**WHAT IS EXPECTED**. Output all the records below, word for word.
(DATASET Opens)
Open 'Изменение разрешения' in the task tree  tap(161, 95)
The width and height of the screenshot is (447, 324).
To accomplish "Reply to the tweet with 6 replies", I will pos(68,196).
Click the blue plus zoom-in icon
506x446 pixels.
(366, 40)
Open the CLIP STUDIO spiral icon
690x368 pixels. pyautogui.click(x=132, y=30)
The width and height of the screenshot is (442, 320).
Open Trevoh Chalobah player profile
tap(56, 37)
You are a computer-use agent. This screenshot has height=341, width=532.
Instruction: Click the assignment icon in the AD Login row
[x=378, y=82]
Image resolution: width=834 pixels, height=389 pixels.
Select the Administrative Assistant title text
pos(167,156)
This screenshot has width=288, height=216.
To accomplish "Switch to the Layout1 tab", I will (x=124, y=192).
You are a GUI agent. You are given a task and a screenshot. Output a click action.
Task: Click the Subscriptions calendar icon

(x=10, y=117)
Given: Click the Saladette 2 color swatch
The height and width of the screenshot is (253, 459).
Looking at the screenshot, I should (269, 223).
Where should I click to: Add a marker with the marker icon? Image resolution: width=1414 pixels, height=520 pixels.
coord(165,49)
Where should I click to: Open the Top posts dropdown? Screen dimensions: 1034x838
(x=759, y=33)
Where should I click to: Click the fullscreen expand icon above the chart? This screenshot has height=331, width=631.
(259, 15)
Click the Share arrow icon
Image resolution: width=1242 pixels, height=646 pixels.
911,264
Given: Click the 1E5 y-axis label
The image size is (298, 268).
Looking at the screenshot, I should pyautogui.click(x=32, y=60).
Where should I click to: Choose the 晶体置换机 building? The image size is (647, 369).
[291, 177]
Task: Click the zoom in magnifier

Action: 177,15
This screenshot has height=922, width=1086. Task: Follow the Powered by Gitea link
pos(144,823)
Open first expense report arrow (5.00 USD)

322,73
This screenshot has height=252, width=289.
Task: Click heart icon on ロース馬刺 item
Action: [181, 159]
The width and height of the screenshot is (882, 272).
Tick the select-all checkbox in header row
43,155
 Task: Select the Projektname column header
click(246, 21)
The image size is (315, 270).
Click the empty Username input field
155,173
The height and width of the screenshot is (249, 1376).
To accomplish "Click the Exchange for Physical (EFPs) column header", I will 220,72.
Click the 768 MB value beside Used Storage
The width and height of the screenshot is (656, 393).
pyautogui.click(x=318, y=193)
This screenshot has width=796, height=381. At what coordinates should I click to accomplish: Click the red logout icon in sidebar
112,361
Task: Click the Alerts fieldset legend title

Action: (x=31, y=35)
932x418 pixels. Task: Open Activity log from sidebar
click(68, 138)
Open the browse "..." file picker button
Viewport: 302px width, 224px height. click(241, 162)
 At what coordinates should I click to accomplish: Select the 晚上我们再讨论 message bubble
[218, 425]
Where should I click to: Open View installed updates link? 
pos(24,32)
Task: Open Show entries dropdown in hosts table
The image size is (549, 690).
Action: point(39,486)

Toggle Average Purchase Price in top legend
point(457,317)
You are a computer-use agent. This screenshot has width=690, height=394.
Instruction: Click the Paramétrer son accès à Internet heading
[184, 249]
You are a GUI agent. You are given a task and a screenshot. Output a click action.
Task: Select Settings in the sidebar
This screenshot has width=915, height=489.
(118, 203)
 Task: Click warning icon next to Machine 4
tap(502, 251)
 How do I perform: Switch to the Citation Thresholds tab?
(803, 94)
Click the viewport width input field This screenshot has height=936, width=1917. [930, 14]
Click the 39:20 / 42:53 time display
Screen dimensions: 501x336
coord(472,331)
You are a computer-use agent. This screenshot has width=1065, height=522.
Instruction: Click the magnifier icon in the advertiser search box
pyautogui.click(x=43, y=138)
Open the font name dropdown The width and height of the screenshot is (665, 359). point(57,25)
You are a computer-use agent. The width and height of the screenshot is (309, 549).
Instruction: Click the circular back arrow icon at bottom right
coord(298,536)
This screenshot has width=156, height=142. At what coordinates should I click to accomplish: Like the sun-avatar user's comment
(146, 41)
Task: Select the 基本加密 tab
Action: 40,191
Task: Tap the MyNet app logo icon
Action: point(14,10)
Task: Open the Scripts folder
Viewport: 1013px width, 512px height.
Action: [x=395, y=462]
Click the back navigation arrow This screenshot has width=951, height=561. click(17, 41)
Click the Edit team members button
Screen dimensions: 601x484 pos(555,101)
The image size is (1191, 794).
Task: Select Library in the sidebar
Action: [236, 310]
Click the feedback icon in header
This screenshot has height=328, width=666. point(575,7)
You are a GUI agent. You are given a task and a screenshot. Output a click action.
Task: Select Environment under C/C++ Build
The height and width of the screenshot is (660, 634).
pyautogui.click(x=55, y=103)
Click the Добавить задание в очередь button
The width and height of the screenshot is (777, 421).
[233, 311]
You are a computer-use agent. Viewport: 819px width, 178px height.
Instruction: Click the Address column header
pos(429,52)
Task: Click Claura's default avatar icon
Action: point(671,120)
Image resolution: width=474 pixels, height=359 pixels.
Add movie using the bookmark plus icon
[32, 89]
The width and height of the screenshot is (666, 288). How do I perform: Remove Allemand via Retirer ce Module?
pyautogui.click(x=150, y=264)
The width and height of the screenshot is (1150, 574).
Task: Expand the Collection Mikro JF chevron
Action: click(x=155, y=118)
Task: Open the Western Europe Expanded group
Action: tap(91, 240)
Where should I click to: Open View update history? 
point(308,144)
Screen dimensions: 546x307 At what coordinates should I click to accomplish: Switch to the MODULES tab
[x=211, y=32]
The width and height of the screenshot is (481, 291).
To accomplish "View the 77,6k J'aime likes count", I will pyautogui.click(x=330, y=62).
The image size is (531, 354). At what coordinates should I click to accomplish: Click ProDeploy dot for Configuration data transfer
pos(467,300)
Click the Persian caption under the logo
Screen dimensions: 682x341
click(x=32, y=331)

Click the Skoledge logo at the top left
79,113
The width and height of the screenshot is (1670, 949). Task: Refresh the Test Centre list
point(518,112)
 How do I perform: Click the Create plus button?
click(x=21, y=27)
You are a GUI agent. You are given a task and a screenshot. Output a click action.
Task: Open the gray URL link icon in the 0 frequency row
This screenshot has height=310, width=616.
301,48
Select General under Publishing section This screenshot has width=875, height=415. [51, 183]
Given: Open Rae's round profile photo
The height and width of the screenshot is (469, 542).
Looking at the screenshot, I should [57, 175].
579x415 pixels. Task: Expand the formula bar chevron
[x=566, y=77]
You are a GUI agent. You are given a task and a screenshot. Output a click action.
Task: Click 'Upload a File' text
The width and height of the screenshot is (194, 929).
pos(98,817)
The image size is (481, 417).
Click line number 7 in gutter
(DATASET Closes)
**RESULT FOR THIS TASK**.
Open 'Изменение разрешения' in the task tree  tap(161, 95)
The width and height of the screenshot is (447, 324).
To accomplish "Reply to the tweet with 6 replies", I will pos(68,196).
Click the blue plus zoom-in icon
506x446 pixels.
(366, 40)
Open the CLIP STUDIO spiral icon
690x368 pixels. pyautogui.click(x=132, y=30)
The width and height of the screenshot is (442, 320).
Open Trevoh Chalobah player profile
tap(56, 37)
You are a computer-use agent. This screenshot has height=341, width=532.
Instruction: Click the assignment icon in the AD Login row
[x=378, y=82]
Image resolution: width=834 pixels, height=389 pixels.
Select the Administrative Assistant title text
pos(167,156)
This screenshot has width=288, height=216.
To accomplish "Switch to the Layout1 tab", I will (x=124, y=192).
You are a GUI agent. You are given a task and a screenshot. Output a click action.
Task: Click the Subscriptions calendar icon

(x=10, y=117)
Given: Click the Saladette 2 color swatch
The height and width of the screenshot is (253, 459).
Looking at the screenshot, I should (269, 223).
Where should I click to: Add a marker with the marker icon? Image resolution: width=1414 pixels, height=520 pixels.
coord(165,49)
Where should I click to: Open the Top posts dropdown? Screen dimensions: 1034x838
(x=759, y=33)
Where should I click to: Click the fullscreen expand icon above the chart? This screenshot has height=331, width=631.
(259, 15)
Click the Share arrow icon
Image resolution: width=1242 pixels, height=646 pixels.
911,264
Given: Click the 1E5 y-axis label
The image size is (298, 268).
Looking at the screenshot, I should pyautogui.click(x=32, y=60).
Where should I click to: Choose the 晶体置换机 building? The image size is (647, 369).
[291, 177]
Task: Click the zoom in magnifier

Action: 177,15
This screenshot has height=922, width=1086. Task: Follow the Powered by Gitea link
pos(144,823)
Open first expense report arrow (5.00 USD)

322,73
This screenshot has height=252, width=289.
Task: Click heart icon on ロース馬刺 item
Action: [181, 159]
The width and height of the screenshot is (882, 272).
Tick the select-all checkbox in header row
43,155
 Task: Select the Projektname column header
click(246, 21)
The image size is (315, 270).
Click the empty Username input field
155,173
The height and width of the screenshot is (249, 1376).
To accomplish "Click the Exchange for Physical (EFPs) column header", I will 220,72.
Click the 768 MB value beside Used Storage
The width and height of the screenshot is (656, 393).
pyautogui.click(x=318, y=193)
This screenshot has width=796, height=381. At what coordinates should I click to accomplish: Click the red logout icon in sidebar
112,361
Task: Click the Alerts fieldset legend title

Action: (x=31, y=35)
932x418 pixels. Task: Open Activity log from sidebar
click(68, 138)
Open the browse "..." file picker button
Viewport: 302px width, 224px height. click(241, 162)
 At what coordinates should I click to accomplish: Select the 晚上我们再讨论 message bubble
[218, 425]
Where should I click to: Open View installed updates link? 
pos(24,32)
Task: Open Show entries dropdown in hosts table
The image size is (549, 690).
Action: point(39,486)

Toggle Average Purchase Price in top legend
point(457,317)
You are a computer-use agent. This screenshot has width=690, height=394.
Instruction: Click the Paramétrer son accès à Internet heading
[184, 249]
You are a GUI agent. You are given a task and a screenshot. Output a click action.
Task: Select Settings in the sidebar
This screenshot has width=915, height=489.
(118, 203)
 Task: Click warning icon next to Machine 4
tap(502, 251)
 How do I perform: Switch to the Citation Thresholds tab?
(803, 94)
Click the viewport width input field This screenshot has height=936, width=1917. [930, 14]
Click the 39:20 / 42:53 time display
Screen dimensions: 501x336
coord(472,331)
You are a computer-use agent. This screenshot has width=1065, height=522.
Instruction: Click the magnifier icon in the advertiser search box
pyautogui.click(x=43, y=138)
Open the font name dropdown The width and height of the screenshot is (665, 359). point(57,25)
You are a computer-use agent. The width and height of the screenshot is (309, 549).
Instruction: Click the circular back arrow icon at bottom right
coord(298,536)
This screenshot has width=156, height=142. At what coordinates should I click to accomplish: Like the sun-avatar user's comment
(146, 41)
Task: Select the 基本加密 tab
Action: 40,191
Task: Tap the MyNet app logo icon
Action: point(14,10)
Task: Open the Scripts folder
Viewport: 1013px width, 512px height.
Action: [x=395, y=462]
Click the back navigation arrow This screenshot has width=951, height=561. click(17, 41)
Click the Edit team members button
Screen dimensions: 601x484 pos(555,101)
The image size is (1191, 794).
Task: Select Library in the sidebar
Action: [236, 310]
Click the feedback icon in header
This screenshot has height=328, width=666. point(575,7)
You are a GUI agent. You are given a task and a screenshot. Output a click action.
Task: Select Environment under C/C++ Build
The height and width of the screenshot is (660, 634).
pyautogui.click(x=55, y=103)
Click the Добавить задание в очередь button
The width and height of the screenshot is (777, 421).
[233, 311]
You are a computer-use agent. Viewport: 819px width, 178px height.
Instruction: Click the Address column header
pos(429,52)
Task: Click Claura's default avatar icon
Action: point(671,120)
Image resolution: width=474 pixels, height=359 pixels.
Add movie using the bookmark plus icon
[32, 89]
The width and height of the screenshot is (666, 288). How do I perform: Remove Allemand via Retirer ce Module?
pyautogui.click(x=150, y=264)
The width and height of the screenshot is (1150, 574).
Task: Expand the Collection Mikro JF chevron
Action: click(x=155, y=118)
Task: Open the Western Europe Expanded group
Action: tap(91, 240)
Where should I click to: Open View update history? 
point(308,144)
Screen dimensions: 546x307 At what coordinates should I click to accomplish: Switch to the MODULES tab
[x=211, y=32]
The width and height of the screenshot is (481, 291).
To accomplish "View the 77,6k J'aime likes count", I will pyautogui.click(x=330, y=62).
The image size is (531, 354). At what coordinates should I click to accomplish: Click ProDeploy dot for Configuration data transfer
pos(467,300)
Click the Persian caption under the logo
Screen dimensions: 682x341
click(x=32, y=331)

Click the Skoledge logo at the top left
79,113
The width and height of the screenshot is (1670, 949). Task: Refresh the Test Centre list
point(518,112)
 How do I perform: Click the Create plus button?
click(x=21, y=27)
You are a GUI agent. You are given a task and a screenshot. Output a click action.
Task: Open the gray URL link icon in the 0 frequency row
This screenshot has height=310, width=616.
301,48
Select General under Publishing section This screenshot has width=875, height=415. [51, 183]
Given: Open Rae's round profile photo
The height and width of the screenshot is (469, 542).
Looking at the screenshot, I should [57, 175].
579x415 pixels. Task: Expand the formula bar chevron
[x=566, y=77]
You are a GUI agent. You are given a task and a screenshot. Output a click action.
Task: Click 'Upload a File' text
The width and height of the screenshot is (194, 929).
pos(98,817)
The image size is (481, 417).
Click line number 7 in gutter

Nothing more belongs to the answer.